Брачный марафон, стр. 22

В понедельник, поскольку было уже восьмое октября и медлить дольше было преступлению подобно, я явилась на работу с твердым намерением найти скотину Полянского, потребовать объяснений и написать Лайону, что «конечно, буду рада познакомиться лично, но вовсе не намерена торопить события и форсировать отношения». Однако скотина Полянский нашелся сам. Я увидела его, как только вышла из лифта.

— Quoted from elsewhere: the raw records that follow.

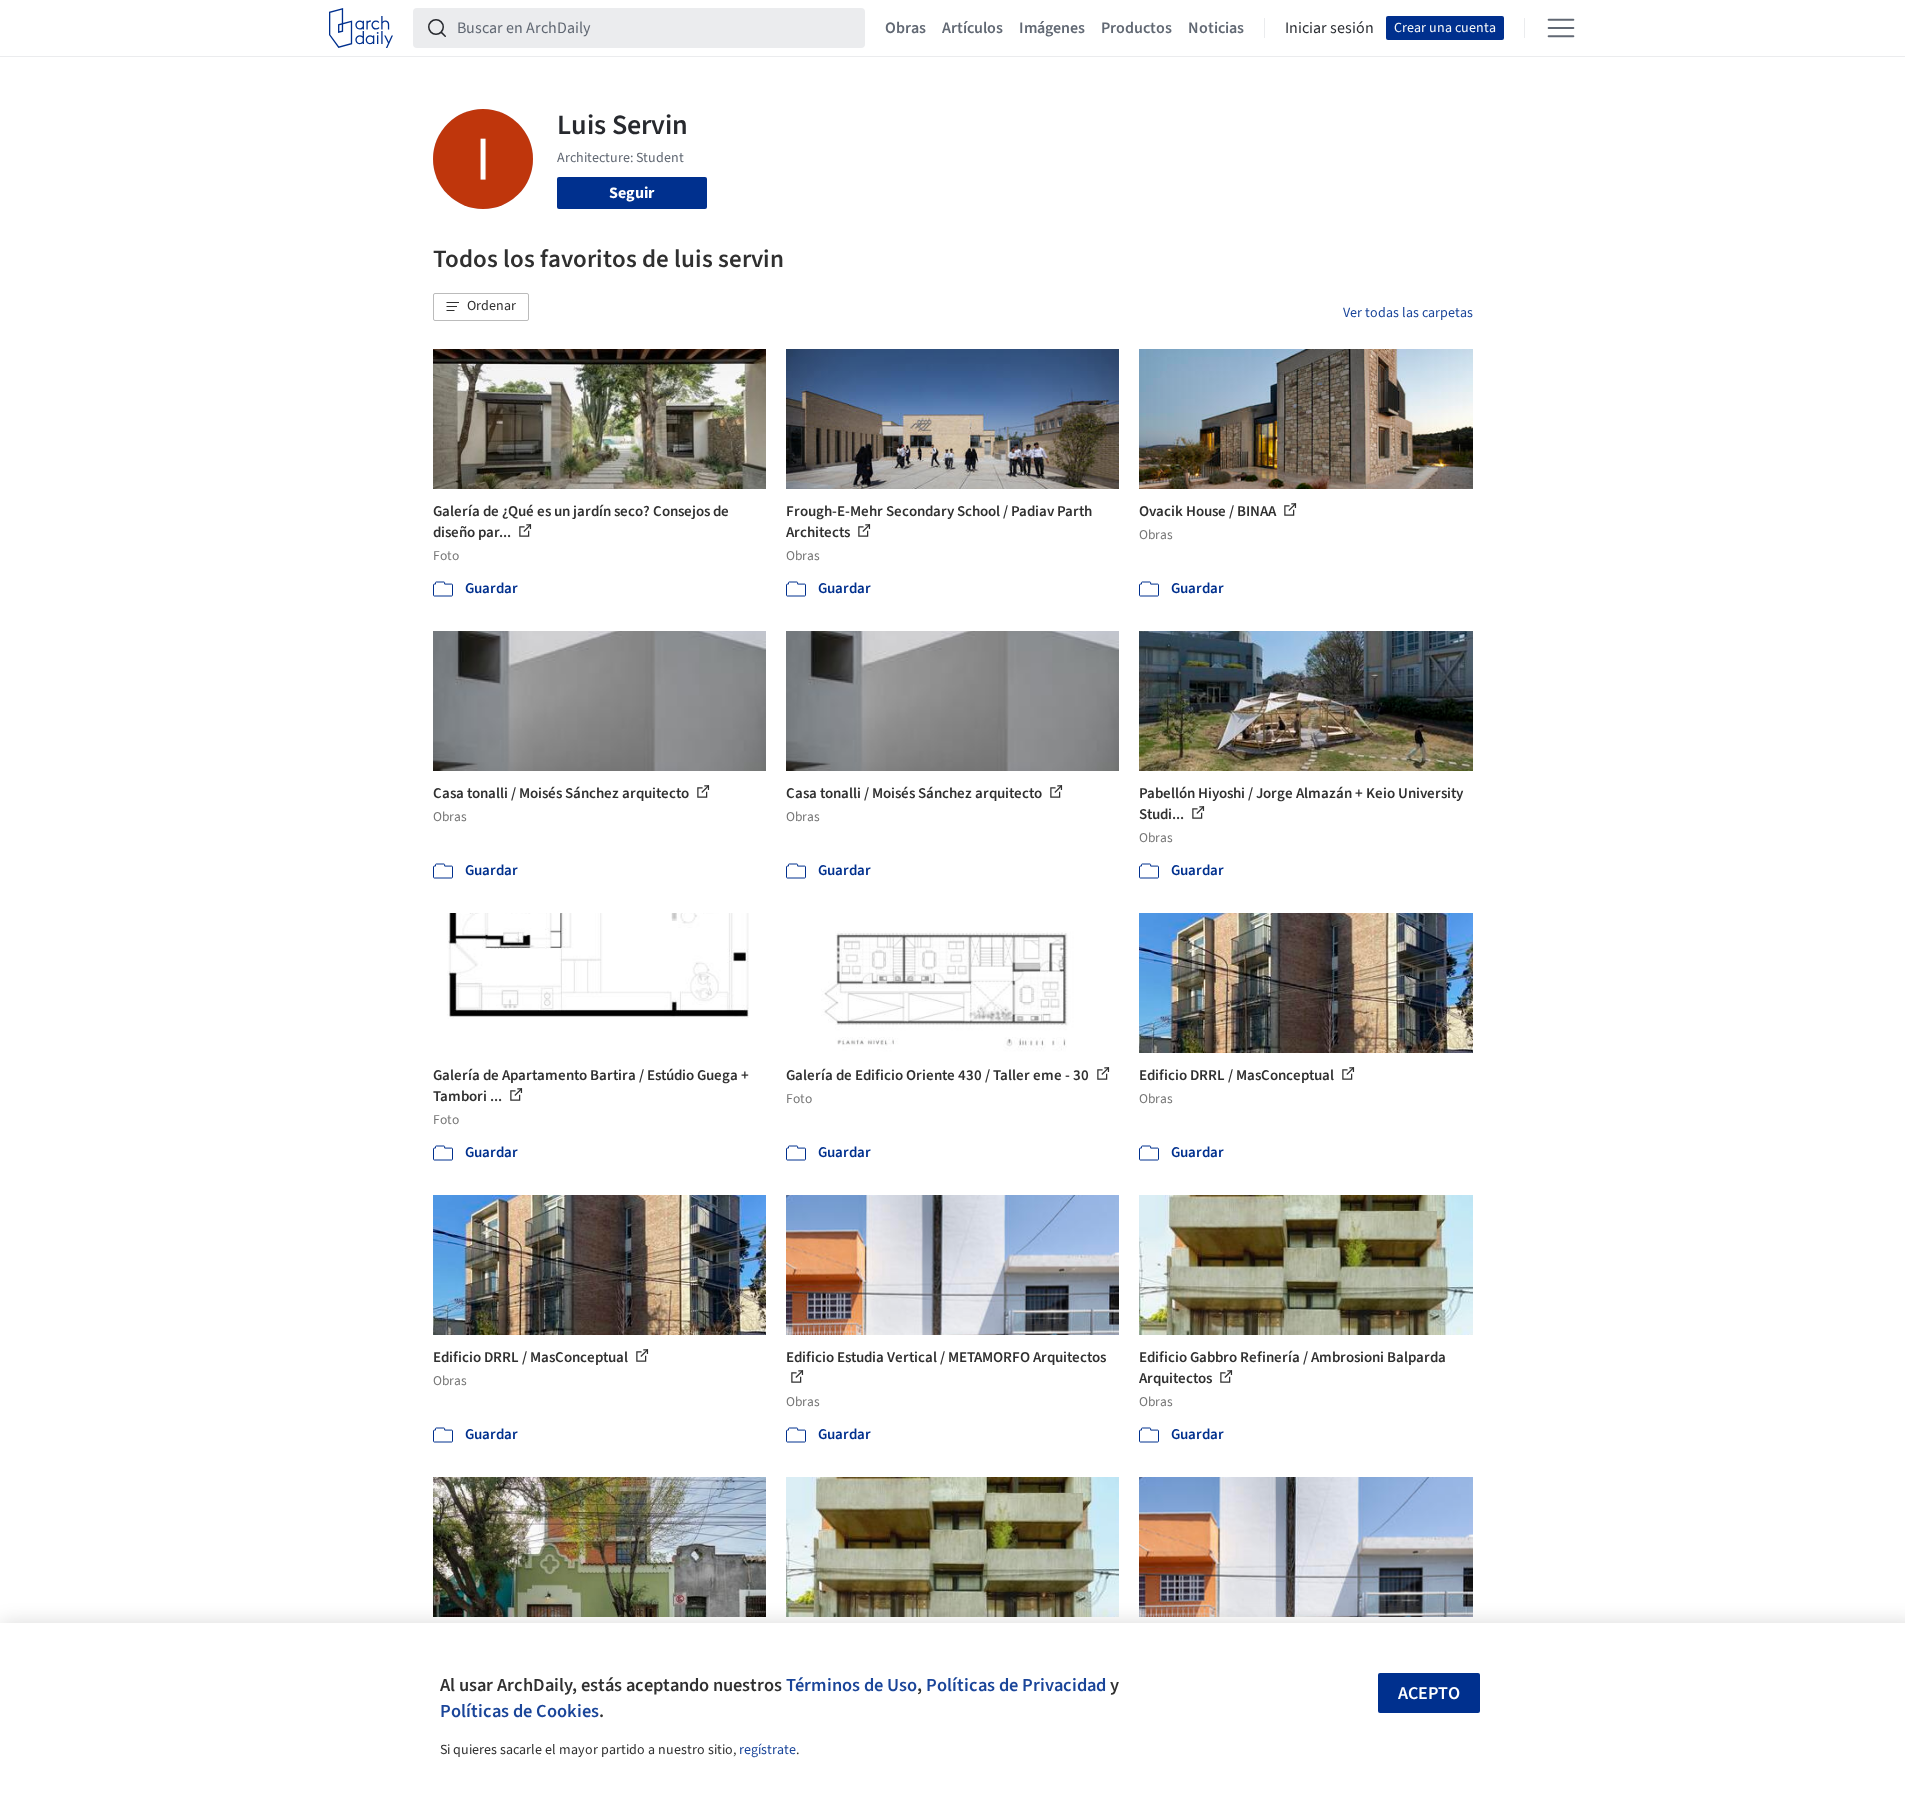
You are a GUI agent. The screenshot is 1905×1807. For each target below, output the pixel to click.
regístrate (767, 1750)
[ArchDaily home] (361, 28)
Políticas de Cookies (519, 1711)
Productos (1136, 28)
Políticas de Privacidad (1016, 1685)
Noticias (1216, 28)
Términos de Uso (851, 1685)
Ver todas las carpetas (1408, 313)
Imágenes (1052, 28)
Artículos (972, 28)
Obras (905, 28)
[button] (481, 307)
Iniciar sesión (1329, 28)
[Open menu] (1561, 28)
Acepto (1429, 1693)
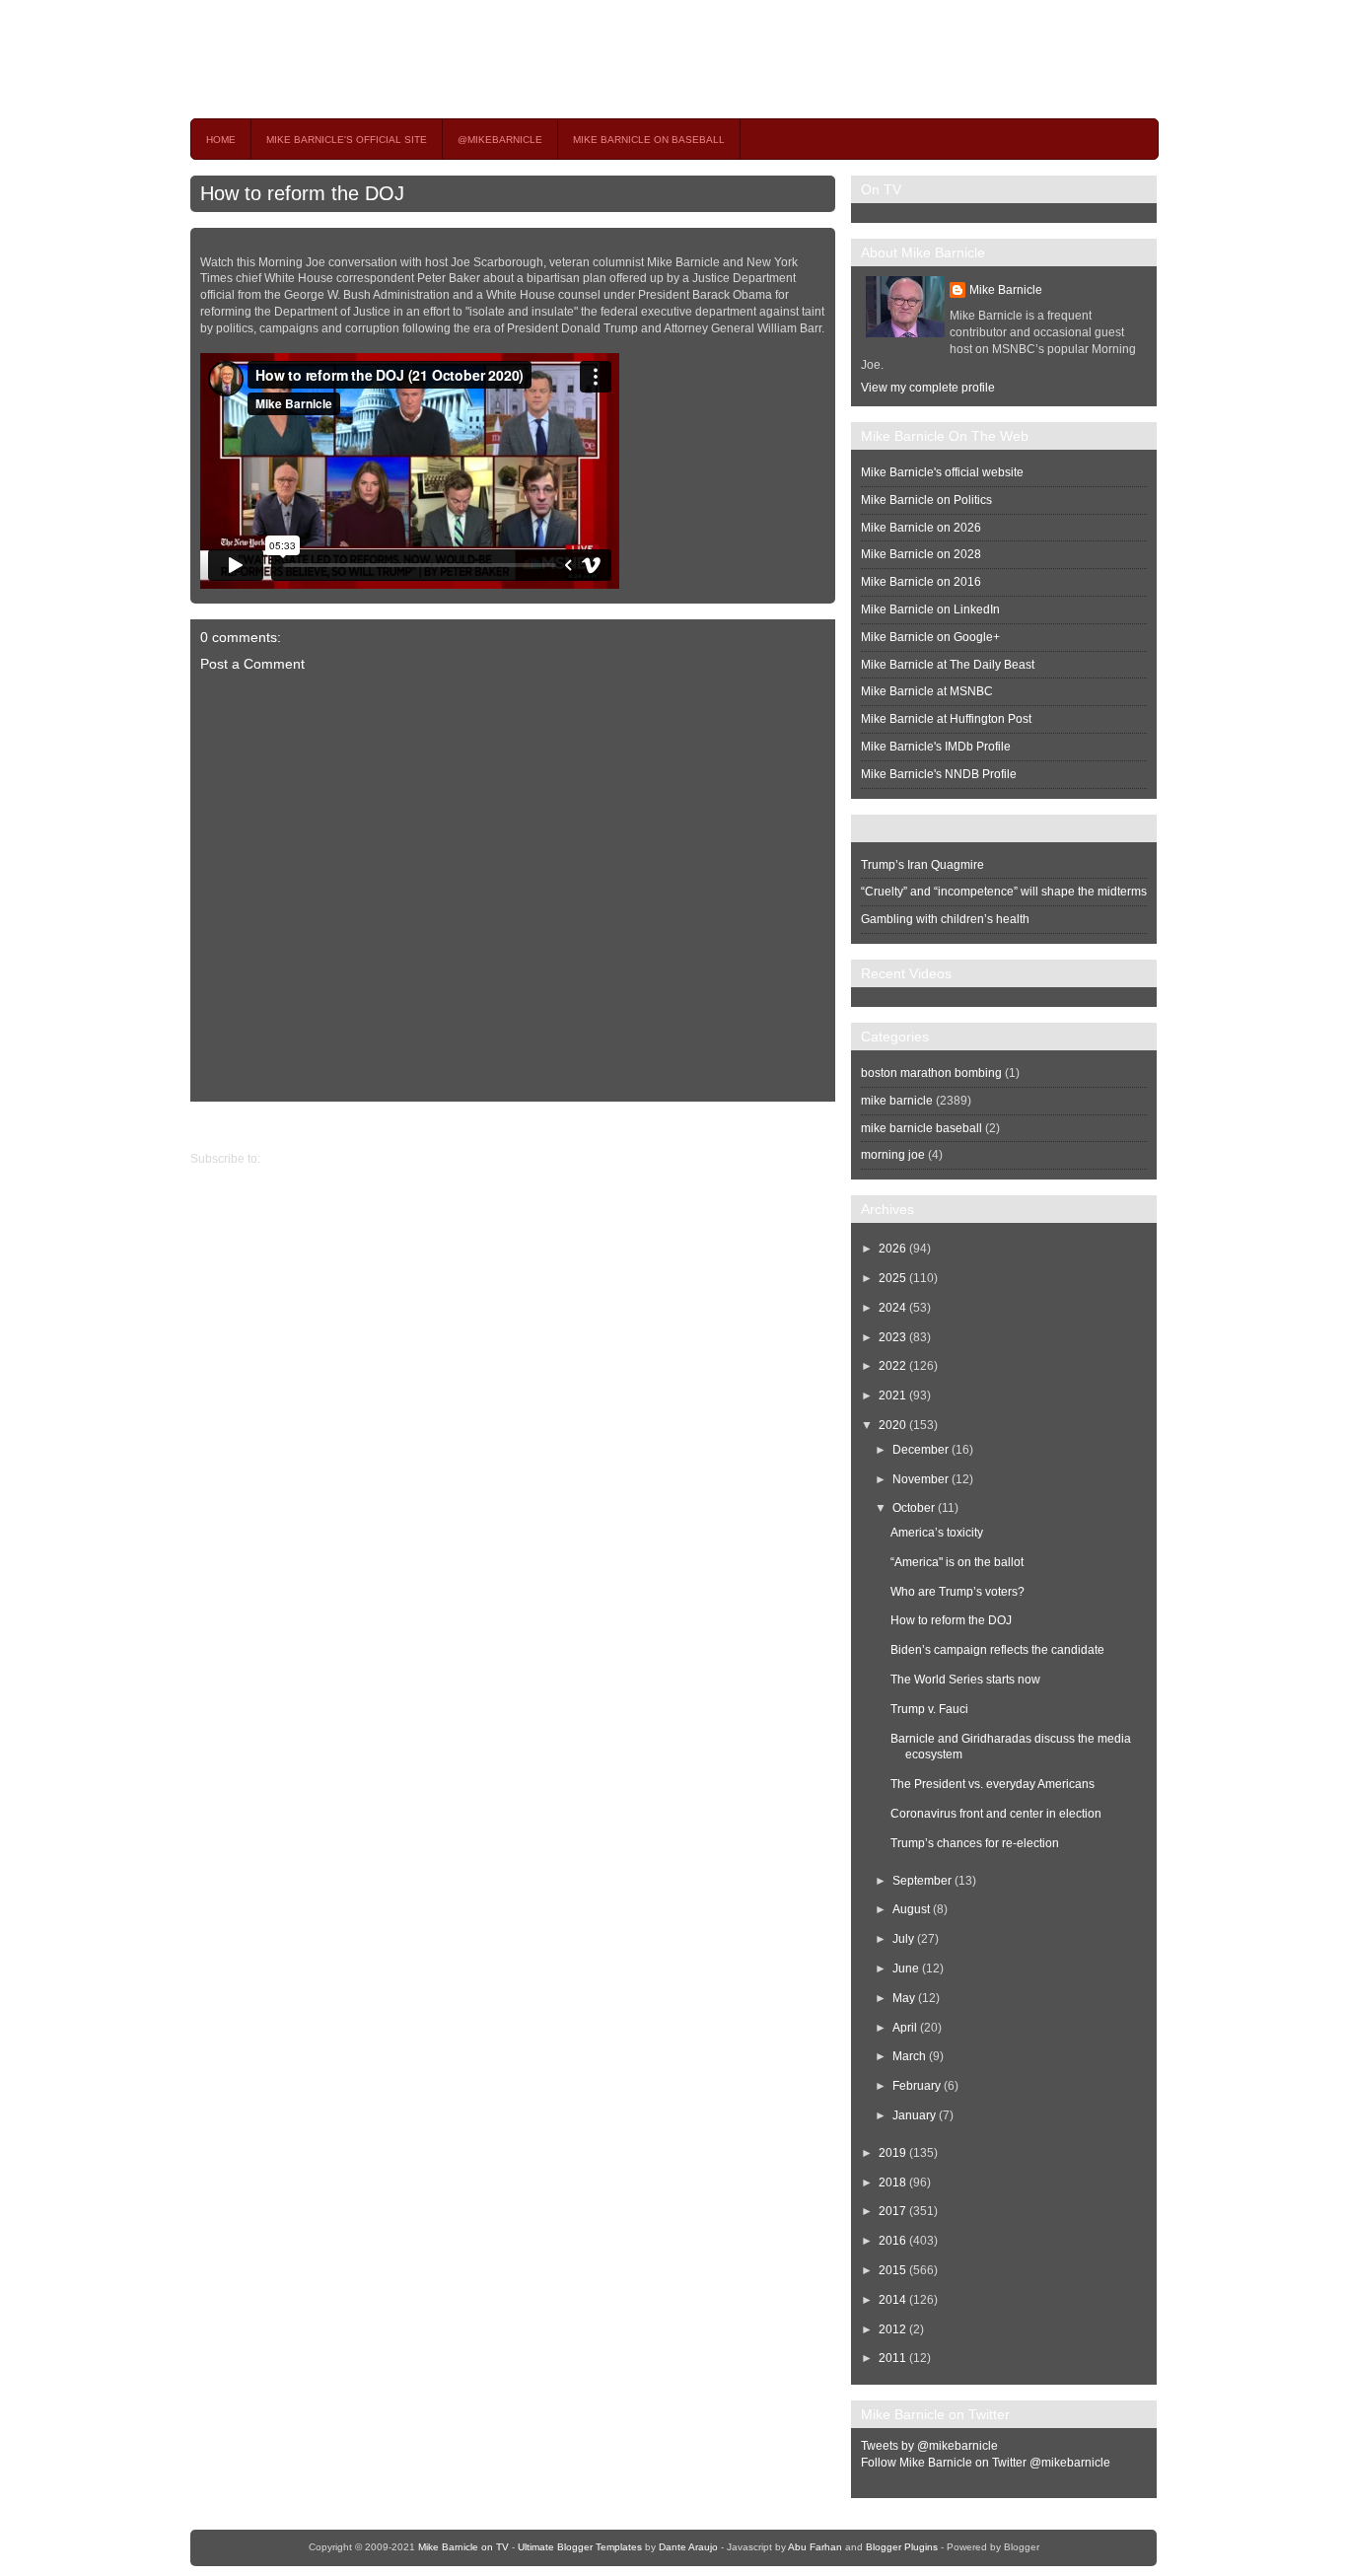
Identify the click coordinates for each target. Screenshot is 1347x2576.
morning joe (893, 1155)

Он стоял, такой же обычный, как и всегда, в проходе к нашему отделу и беседовал беседу с Селивановой. Беседу они беседовали весьма увлекательную, потому что по сторонам не оглядывались и друг от друга не отвлекались. Илья был одет в легкий спортивный трикотажный джемпер, что-то типа Nike, только сильно поюзанный и истертый, и в синие джинсы. Просто парень в просто джинсах, но я впервые обратила внимание, что он, пожалуй, единственный из всех известных мне мужчин, который ничего не пытается из себя изобразить. Ни через одежду, ни через поведение и манеры. Он единственный если стоял, то просто стоял, не задумываясь, походит ли на плейбоя. Если говорил, то просто говорил, не пытаясь выказать какой-то там ум, авторитет или исключительность. И сейчас он просто стоял в простой одежде рядом с нафуфыренной Селивановой и выглядел круче всех. На мой взгляд. Крутой парень, прикидывающийся простачком, крутой именно в этой своей фуфайке от Nike и джинсах. Или мне это все приглючилось, потому что я дико, страшно рада видеть его? Пусть даже и через полторы недели после нашего полета на луну. Я внутренне подтянулась, подобралась и с улыбкой направилась к нему. Он, как почувствовал, обернулся и наткнулся взглядом в мое сгоревшее в ультрафиолетовых лучах лицо. Но не улыбнулся. Совершенно не улыбнулся. Даже немного дернулся, если я ничего не попутала.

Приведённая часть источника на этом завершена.